Supplied passage:
-- START --
A live CD that will soon be available was recorded from the Tempe festival featuring the likes of Stephen Ashbrook, Hans Olson and Joe Meyers, among many others, who donated their time and effort. All proceeds from the sale of the disc will go to the learning center.
Janelle Degn, director of program services at Phoenix Day, describes the center's relationship with Richardson as "wonderful."
"I see him as a partner," says Karyn Parker, the center's executive director. "Being a nonprofit organization, donations come in many forms, but with Walt we get financial help and creativity from his music. He's absolutely a gift from heaven."
Walt Richardson's latest record -- made with Hannes Kvaran -- 1998's Silent Artist,is an all-acoustic blend of chimey folk and sing-songy narrative pulled by themes of self-discovery, inner peace and failed love. Richardson and Kvaran match their bright-eyed folk roots with fetching harmonies and the chemistry that gives Morning Star's live bit a whole level of sincerity.
"Mill Avenue" is the set's best song; all open chord melancholy using the destruction of old Mill Avenue as metaphor for a relationship gone south. But the song's power-positive "Still Survivin'" stamps out some of the subtlety by the end.
-- END --
Information provided:
-- START --
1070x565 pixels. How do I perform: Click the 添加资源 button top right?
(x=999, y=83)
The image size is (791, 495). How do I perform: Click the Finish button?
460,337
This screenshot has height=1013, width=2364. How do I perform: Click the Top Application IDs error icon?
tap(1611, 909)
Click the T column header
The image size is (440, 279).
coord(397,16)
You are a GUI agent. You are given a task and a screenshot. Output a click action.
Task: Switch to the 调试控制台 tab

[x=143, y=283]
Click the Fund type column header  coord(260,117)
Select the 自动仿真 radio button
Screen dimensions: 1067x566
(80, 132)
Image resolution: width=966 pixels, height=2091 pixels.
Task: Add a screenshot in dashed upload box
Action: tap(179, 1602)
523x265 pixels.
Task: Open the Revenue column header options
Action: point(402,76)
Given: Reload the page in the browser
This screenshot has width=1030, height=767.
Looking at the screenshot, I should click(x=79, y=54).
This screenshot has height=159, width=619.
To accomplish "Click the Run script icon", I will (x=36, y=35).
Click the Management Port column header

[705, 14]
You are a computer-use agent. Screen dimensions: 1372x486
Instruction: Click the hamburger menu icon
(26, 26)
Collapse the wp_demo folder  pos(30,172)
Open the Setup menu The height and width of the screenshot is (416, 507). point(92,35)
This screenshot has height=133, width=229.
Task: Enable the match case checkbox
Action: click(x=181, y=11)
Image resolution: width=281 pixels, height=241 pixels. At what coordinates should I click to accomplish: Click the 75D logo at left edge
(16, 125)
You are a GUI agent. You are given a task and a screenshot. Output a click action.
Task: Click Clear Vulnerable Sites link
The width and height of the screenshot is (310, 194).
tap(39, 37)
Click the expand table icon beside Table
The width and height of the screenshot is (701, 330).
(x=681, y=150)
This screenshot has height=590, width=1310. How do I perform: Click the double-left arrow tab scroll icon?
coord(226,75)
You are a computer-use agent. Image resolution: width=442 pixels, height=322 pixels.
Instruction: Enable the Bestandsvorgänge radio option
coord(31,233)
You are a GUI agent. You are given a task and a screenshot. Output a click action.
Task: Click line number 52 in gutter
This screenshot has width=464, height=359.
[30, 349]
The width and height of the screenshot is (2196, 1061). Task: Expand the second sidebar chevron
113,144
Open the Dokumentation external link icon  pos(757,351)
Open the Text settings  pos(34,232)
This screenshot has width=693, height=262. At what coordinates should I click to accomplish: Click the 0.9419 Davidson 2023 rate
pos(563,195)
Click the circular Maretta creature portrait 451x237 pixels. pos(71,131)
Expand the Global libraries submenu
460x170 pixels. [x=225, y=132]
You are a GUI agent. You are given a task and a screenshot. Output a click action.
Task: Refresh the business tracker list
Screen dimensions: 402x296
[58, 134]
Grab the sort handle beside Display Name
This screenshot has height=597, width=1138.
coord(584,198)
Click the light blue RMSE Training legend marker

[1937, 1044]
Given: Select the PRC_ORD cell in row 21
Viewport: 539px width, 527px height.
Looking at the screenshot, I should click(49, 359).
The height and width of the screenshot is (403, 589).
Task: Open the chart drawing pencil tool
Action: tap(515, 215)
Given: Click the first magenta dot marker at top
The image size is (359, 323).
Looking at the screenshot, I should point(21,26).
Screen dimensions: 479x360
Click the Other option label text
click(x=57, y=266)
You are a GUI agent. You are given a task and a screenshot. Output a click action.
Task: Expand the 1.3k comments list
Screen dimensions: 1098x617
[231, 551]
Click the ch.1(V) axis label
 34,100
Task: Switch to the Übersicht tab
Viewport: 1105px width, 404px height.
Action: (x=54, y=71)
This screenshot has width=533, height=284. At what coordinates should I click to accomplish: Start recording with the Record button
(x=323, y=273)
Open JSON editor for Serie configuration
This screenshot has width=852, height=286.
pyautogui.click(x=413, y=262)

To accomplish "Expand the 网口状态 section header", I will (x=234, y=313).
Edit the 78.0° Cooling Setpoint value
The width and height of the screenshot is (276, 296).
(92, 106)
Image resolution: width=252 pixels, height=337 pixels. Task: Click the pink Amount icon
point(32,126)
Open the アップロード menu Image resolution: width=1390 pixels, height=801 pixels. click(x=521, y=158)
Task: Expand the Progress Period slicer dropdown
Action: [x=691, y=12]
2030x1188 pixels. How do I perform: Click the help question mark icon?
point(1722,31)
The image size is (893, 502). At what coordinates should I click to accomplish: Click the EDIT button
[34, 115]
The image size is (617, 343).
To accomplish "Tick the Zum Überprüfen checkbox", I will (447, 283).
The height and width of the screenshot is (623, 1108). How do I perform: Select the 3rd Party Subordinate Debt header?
-- END --
Copy the Walt Richardson text starting at "A live CD that" and ending after "the learning center.", changing "disc" to "album".

A live CD that will soon be available was recorded from the Tempe festival featuring the likes of Stephen Ashbrook, Hans Olson and Joe Meyers, among many others, who donated their time and effort. All proceeds from the sale of the album will go to the learning center.